**What to produce**
Please copy out the lines in the entries that contain "Given".

**Input records**
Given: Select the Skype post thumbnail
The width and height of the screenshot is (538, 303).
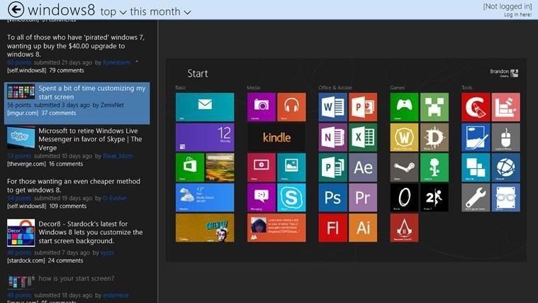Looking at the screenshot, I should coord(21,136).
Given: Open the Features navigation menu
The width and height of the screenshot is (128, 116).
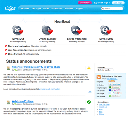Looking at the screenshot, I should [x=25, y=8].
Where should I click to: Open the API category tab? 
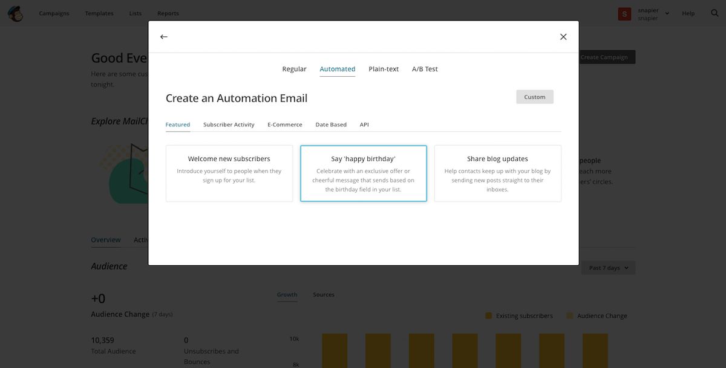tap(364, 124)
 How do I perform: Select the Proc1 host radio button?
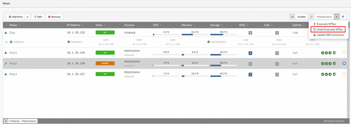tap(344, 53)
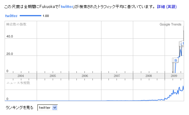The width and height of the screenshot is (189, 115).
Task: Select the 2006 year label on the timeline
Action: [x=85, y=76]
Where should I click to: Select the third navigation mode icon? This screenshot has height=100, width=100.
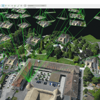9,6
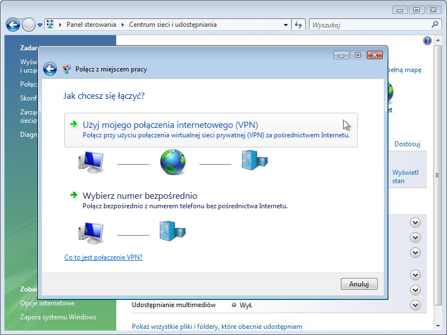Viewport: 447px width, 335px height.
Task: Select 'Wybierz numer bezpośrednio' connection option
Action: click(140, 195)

---

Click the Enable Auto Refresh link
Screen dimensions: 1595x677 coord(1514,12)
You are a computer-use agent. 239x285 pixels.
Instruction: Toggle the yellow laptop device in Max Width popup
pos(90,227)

**Answer to this exercise**
Given: Select the Skype post thumbnail
Given: Open the Features navigation menu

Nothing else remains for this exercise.